Tags

, , , , , , ,

This is Part One in a Series of meditations on the incarnation from John chapter one.  If you missed the intro post, you can find it here

Jesus is the Word of God.  I’ve been meditating on John chapter one for a while now (months, actually), and I can’t get passed this description.

Words are essential to clear communication.  But written words alone can’t always give us a completely accurate picture.  Ever sent an email that was completely misinterpreted by someone because your tone and inflection was taken in a totally unintended way?

In Jesus we have a picture of what God is like and who He is–in words, in deeds, in emotion, everything.  We don’t exactly have a visual because we are those who believe without having actually seen Him (1 Peter 1:8, John 20:29).  (Cheesy nativity scene pictures admittedly don’t help, but alas I have succumbed.)  Nothing seen can truly define the unseen God anyway.  Maybe that’s why the bible didn’t come complete with an inspired painting of the Lord.

Still, in Jesus Christ, we have the ultimate representation, the ultimate communication about God.

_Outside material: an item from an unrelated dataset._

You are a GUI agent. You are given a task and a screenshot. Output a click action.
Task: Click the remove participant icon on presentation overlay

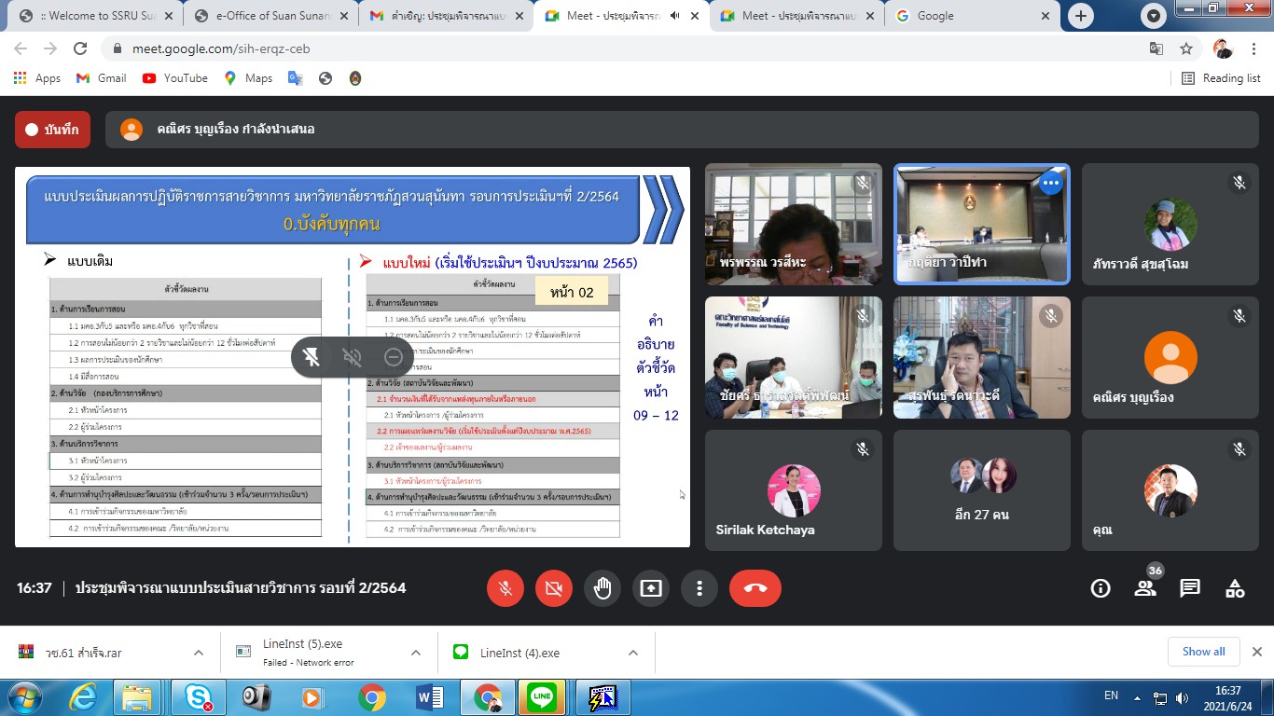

God, after He spoke long ago to the fathers in the prophets in many portions and in many ways, in these last days has spoken to us in His Son, whom He appointed heir of all things, through whom also He made the world. And He is the radiance of His glory and the exact representation of His nature, and upholds all things by the word of His power.  Hebrews 1:1-3

This Word was not only spoken or written, but it was translated into real, live humanity.  To be seen.  To be touched.  To be felt.  To be heard.

The Word became flesh and dwelt among us, and we saw His glory, glory as of the only begotten from the Father, full of grace and truth.  John 1:14

But more than a mere representation, more than just a communication, the scripture demonstrates that this Word has been around since the beginning.  This Word was with God.  This Word was God.  Emmanuel, God with us, isn’t just a platitude or a nice meaning for a nice person’s name.  It describes the very essence of the incarnation itself.

It tells us who Jesus is.

More to come tomorrow.  But for now, I’d love to hear your thoughts.  Have you ever longed for God to show Himself to you?  Second Corinthians 4:6 says “For God, who said, ‘Light shall shine out of darkness,’ is the One who has shone in our hearts to give the Light of the knowledge of the glory of God in the face of Christ.How does this compare with the description of Jesus in John chapter one?  How does this meet our longing, at times, to see God?